Berechtigter Boykott

oder Sippenhaft

Unterdessen hat eine im Zusammenhang mit der Entführung gestartete Boykottaktion gegen das im Hamburger Stadtteil Altona gelegene Lokal „Pierrot“ innerhalb der Linken heftige Diskussionen ausgelöst. Nach den bisherigen Recherchen von Nadine G. soll ein Mitglied des türkischen Kneipenkollektivs an der Entführung ihres Sohnes beteiligt gewesen sein. Der vierjährige Güney bestätigte inzwischen, daß er während eines Wochenendbesuchs bei seinem Vater in die Wohnung von dessen Freund Mustafa G. gebracht wurde. Mustafa G. arbeitet im „Pierrot“, wo sein Bruder Mehmet Geschäftsführer ist. Mustafas türkische Freundin hatte Güney in die Türkei gebracht und ihn am Flughafen als eines ihrer drei Kinder ausgegeben. In der Türkei, so die bisherigen Informationen, soll sie das Kind einem Bruder Mesuts A.s übergeben haben.

Nach mehreren Gesprächen mit dem „Pierrot„-Geschäftsführer Mehmet G., einem Bruder Mustafas, gewannen die Frauen den sicheren Eindruck, daß dieser an einer Aufklärung des Falles nicht besonders interessiert sei und Mustafa sogar decke. Um die Herausgabe des Aufenthaltsorts der Mitentführerin und Freundin Mustafas zu erzwingen, rief daraufhin ein großer Kreis von UnterstützerInnen - unter denen übrigens türkische Organisationen fehlten - zu einem Boykott des in der linken Szene sehr beliebten Lokals auf. Im „Pierrot“ herrscht seitdem gähnende Leere. Während den BoykotteurInnen von Gästen der Kneipe inzwischen vorgeworfen wird, sie hätten leichtfertig eine ganze Familie kriminalisiert, Ausländerfeindlichkeit geschürt und die Existenzgrundlage des „Pierrot„-Teams vernichtet, wandte sich Geschäftsführer Mehmet G. selbst mit einem Flugblatt an die Öffentlichkeit. Er verurteilte darin die Vergewaltigung und Kindesentführung „aufs schärfste“, sein Bruder habe aber jede Beteiligung an der Entführung bestritten. Mit dem Boykott habe man „Sippenhaft“ betrieben.
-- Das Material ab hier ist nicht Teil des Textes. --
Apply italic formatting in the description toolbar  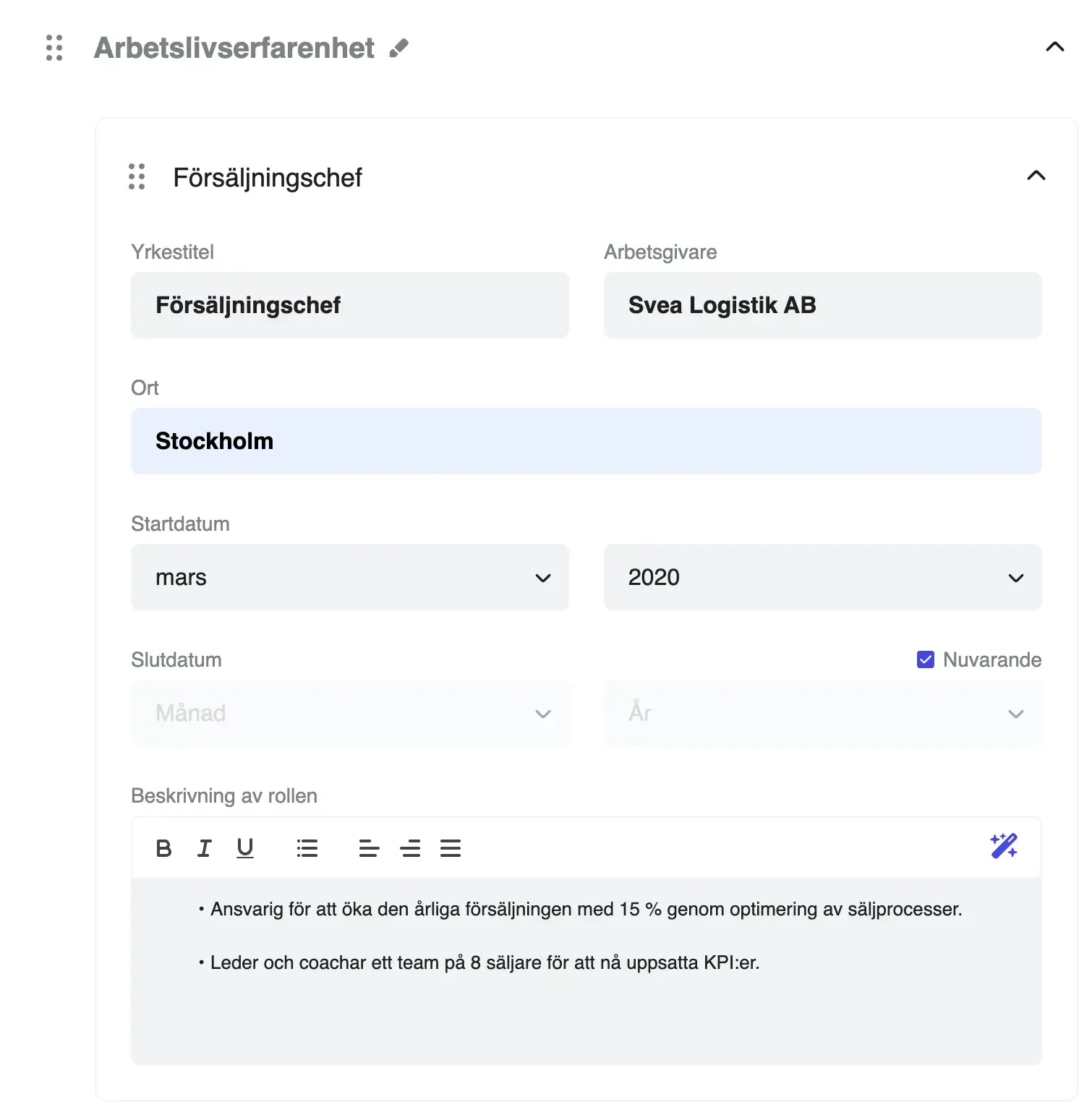[x=205, y=847]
Nadire G.und die sie unterstützenden türkischen und deutschen Frauen wollen das sich im Spannungsfeld zwischen Sexismus und Rassismus bewegende Thema öffentlich weiterdiskutieren. Mesut A., der jetzt der Kindesentführung und Vergewaltigung beschuldigt wird, war selbst in der linken türkischen Szene aktiv. Nadire hatte sich im letzten Jahr von ihm getrennt. Gemeinsam mit anderen türkischen Frauen hatte sie sich vor einigen Wochen mit einem eigenen Theaterstück an die Öffentlichkeit gewagt, in dem es um die Rolle türkischer Frauen in der Emigration geht. Auf einer geplanten Veranstaltung soll nun diskutiert werden, warum Nadire wochenlang über die Verschleppung ihres Sohnes geschwiegen hat, ob der „Pierrot„-Boykott richtig war und wie man sexuelle Unterdrückungsmethoden seitens linker türkischer Männer öffentlich vermitteln kann, ohne rassistische Ressentiments zu schüren.